I have hopefully what is regarded as simple and straightforward questions.

If we have the attached set up (comprising a source for photons entangled as |H>|V> - |V>|H>), polarizing beam splitters (PBS) and a wave plate that converts |H> to |45> and |V> to |135>.

How does one calculate the state of the partner photon if we measure one photon in the 45/135 basis (via inference using the wave plate and PBS), and the partner in the H/V basis.

My guess is we start with the initial state
|H>|V> - |V>|H>
Convert one photon into the 45/135 basis from the use of the wave plate, thus |45>|V> - |135>|H>

And then have those photons reach the beam splitters: convert |45> back to |H> (which means the photon was measured, in effect, by a 45 degree orientated polarizer and passed it). In this case if we measure the partner photon in the H/V basis, we’d always find it vertically polarized. Is this correct?I’m wondering, though, as even using polarizers instead of combined wave plates and PBS we could have one photon |135> and the other |V>, which isn’t reflected my calculation above. I might be restricting polarizations photons can take on based on the initial state (e.g. one must be horizontal and the other vertical).I believe it is the case that with the photon state |H>|H> - |V>|V>, it is re-written in the 45/135 basis as -|45>|135> - |135>|45>. By using wave plates and PBS (for both photons) to measure in that 45/135 basis, one can come up with results like |H> and |V> - indicating one was |135> and one was |45>. So not necessarily restricted to both needing to be |H>|H> or |V>|V> as per the initial state. Is that right?Many thanks
Stevie

 

[DrClaude]

Is this correct?

Up to this point, yes. (Although I should pedantically point out that you should use normalized states, so add a factor $1/\sqrt{2}$.)

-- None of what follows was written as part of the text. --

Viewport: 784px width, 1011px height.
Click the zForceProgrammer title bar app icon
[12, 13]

I’m wondering, though, as even using polarizers instead of combined wave plates and PBS we could have one photon |135> and the other |V>, which isn’t reflected my calculation above. I might be restricting polarizations photons can take on based on the initial state (e.g. one must be horizontal and the other vertical).I believe it is the case that with the photon state |H>|H> - |V>|V>, it is re-written in the 45/135 basis as -|45>|135> - |135>|45>. By using wave plates and PBS (for both photons) to measure in that 45/135 basis, one can come up with results like |H> and |V> - indicating one was |135> and one was |45>. So not necessarily restricted to both needing to be |H>|H> or |V>|V> as per the initial state. Is that right?

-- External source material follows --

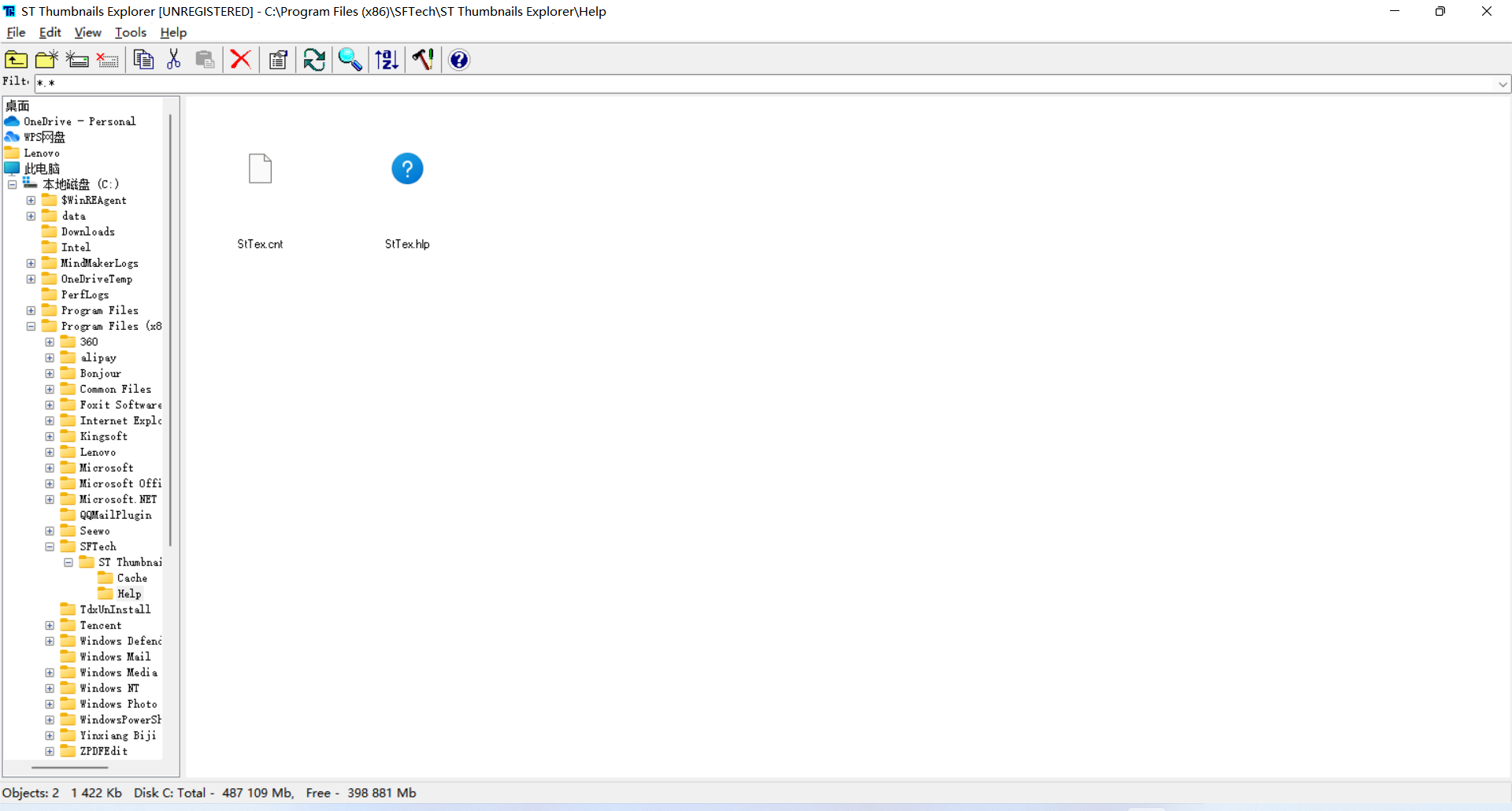Image resolution: width=1512 pixels, height=811 pixels.
Task: Click inside the Filter text field
Action: pos(709,83)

I don't understand what you are asking. Can you please explain exactly the setup you are considering here?

 

[StevieTNZ]

Thanks for your reply.

The set up in relation to the first part of the second half is using polarizers and photon detectors, really to illustrate how we can come up with a solution (using the same method as my first calculation) that allows for one photon to be |135> polarized, while the other is |V> (rather than find one photon as |45> (inferred from the use of the wave plate and PBS) and the other as |V>).

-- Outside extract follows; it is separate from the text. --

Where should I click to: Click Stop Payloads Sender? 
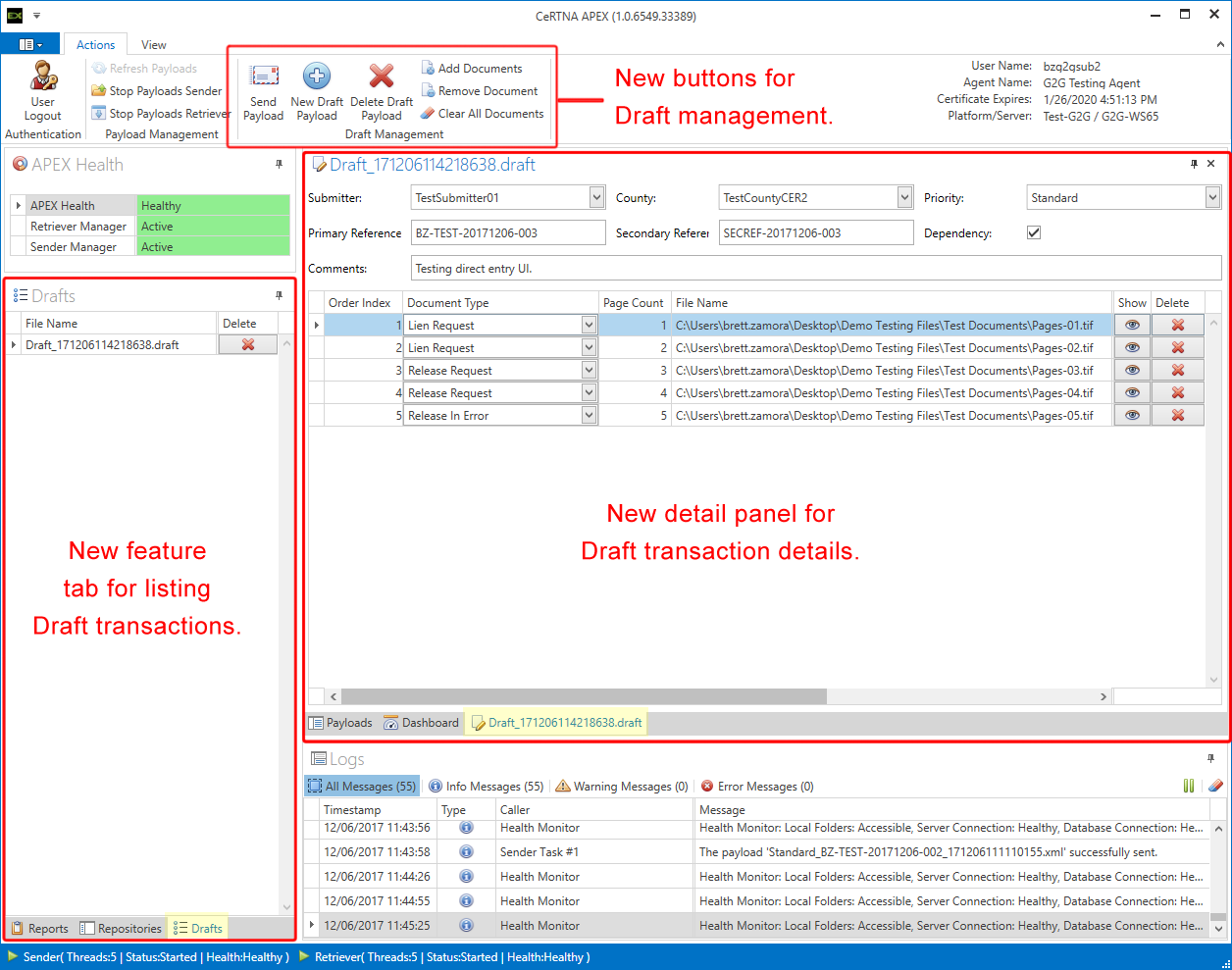pos(157,91)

Regarding the situation with the initial state 1/√2 |H>|H> - |V>|V>, both photons are measured using wave plates and PBS', in the 45/135 basis. In that basis, one photon can be |135> while the other is |45>. By using wave plates and PBS, to indicate such a state, we'd find the photons after the PBS in the state |H>|V> or |V>|H>.

I wonder if that clarifies?

 

[vanhees71]

In this setup the measurement is described by a unitary operator (assuming loss-less wave plates and polarizing beam splitters). Just apply the corresponding operators to the initial biphoton state $1/\sqrt{2} (|HH \rangle - |VV \rangle)$ to see what's the outgoing state after the wave plates and PBSs.